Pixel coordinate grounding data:
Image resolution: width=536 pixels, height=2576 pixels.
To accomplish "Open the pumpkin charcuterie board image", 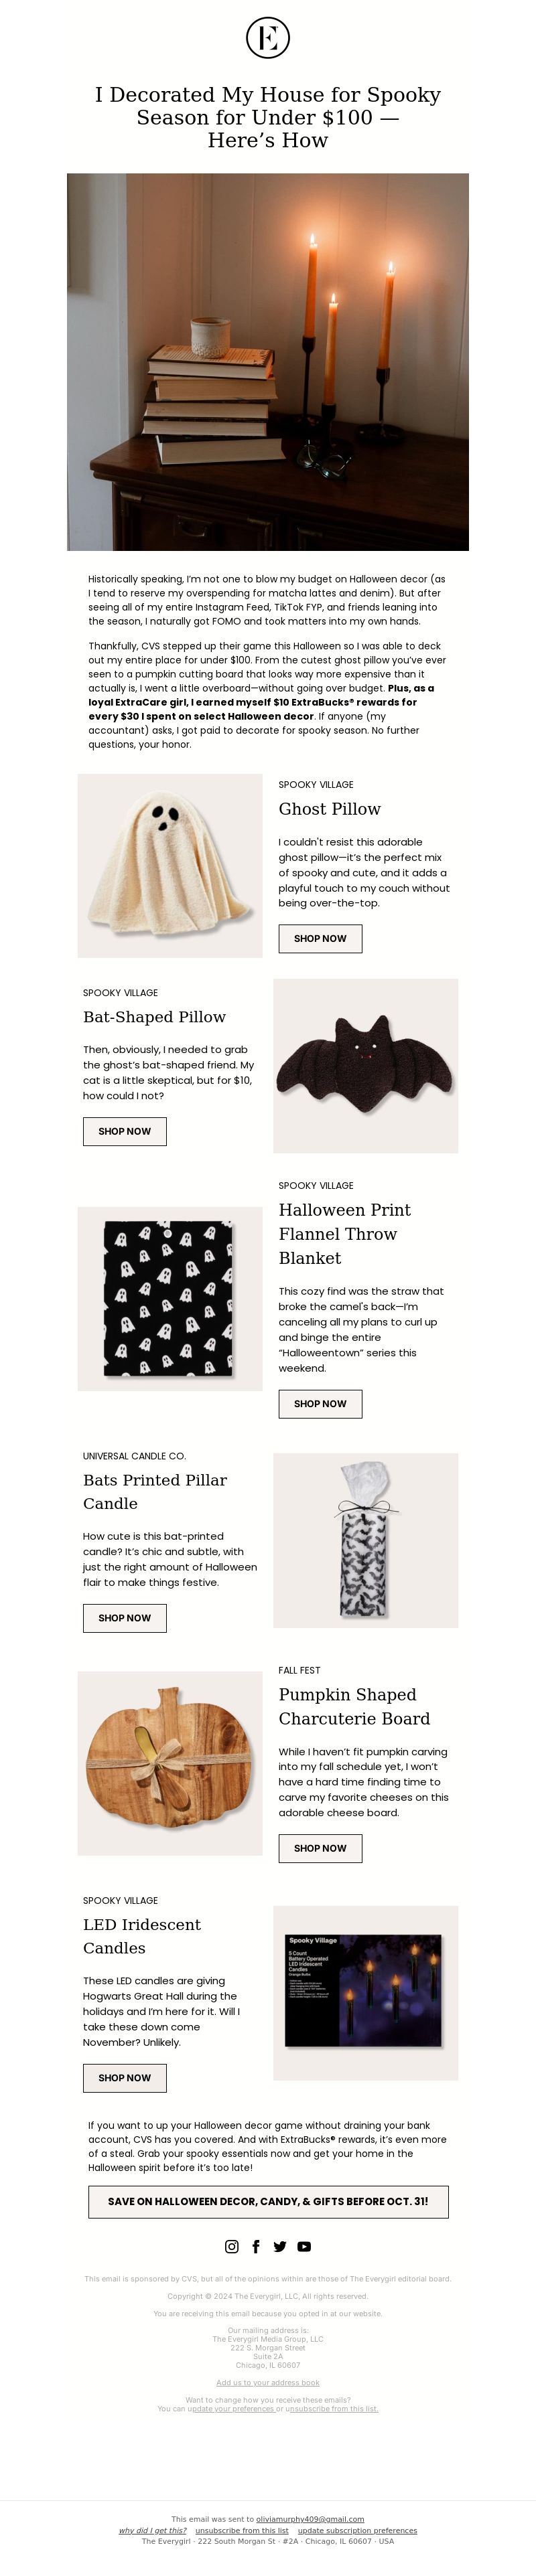I will [x=170, y=1762].
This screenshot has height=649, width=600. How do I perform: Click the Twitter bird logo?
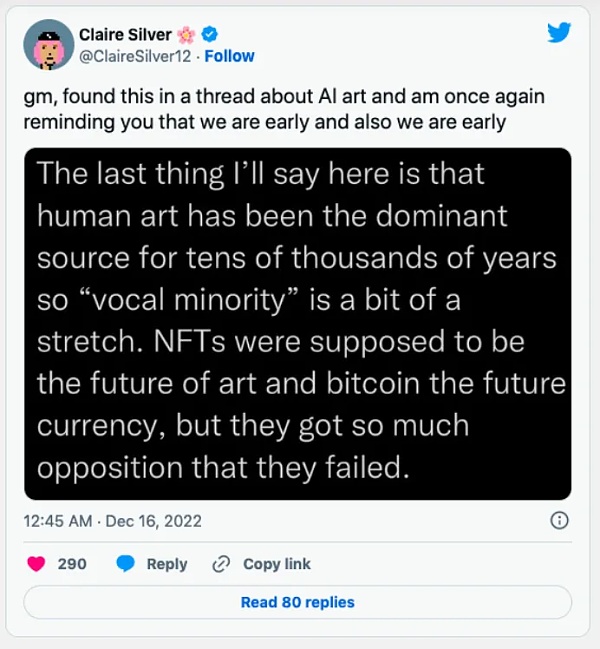point(560,33)

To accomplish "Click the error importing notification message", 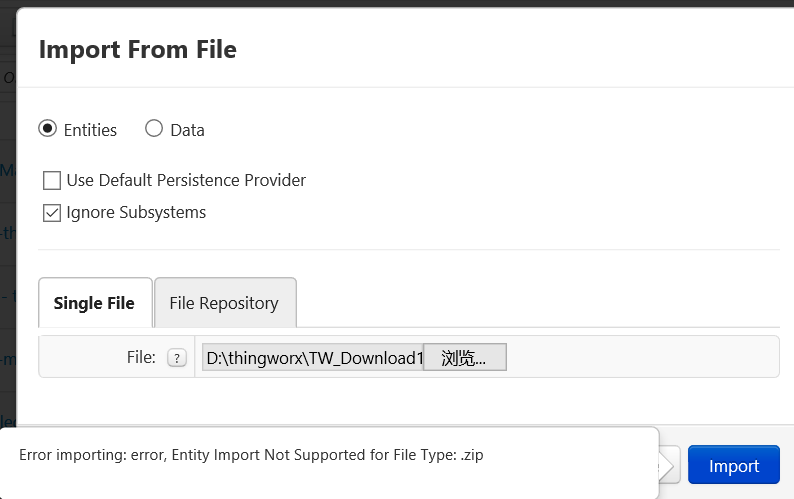I will 251,455.
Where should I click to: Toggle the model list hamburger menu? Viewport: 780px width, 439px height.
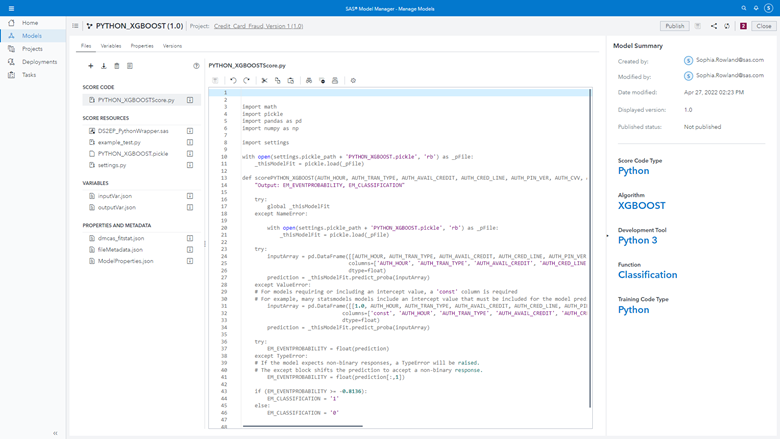75,26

Exercise directions: Reproduce exactly the lines that run from the line holding "Where should I" through the final line of the entries, and omit every picture.

Solution for this exercise:
Where should I click to: Toggle the model list hamburger menu? Viewport: 780px width, 439px height.
75,26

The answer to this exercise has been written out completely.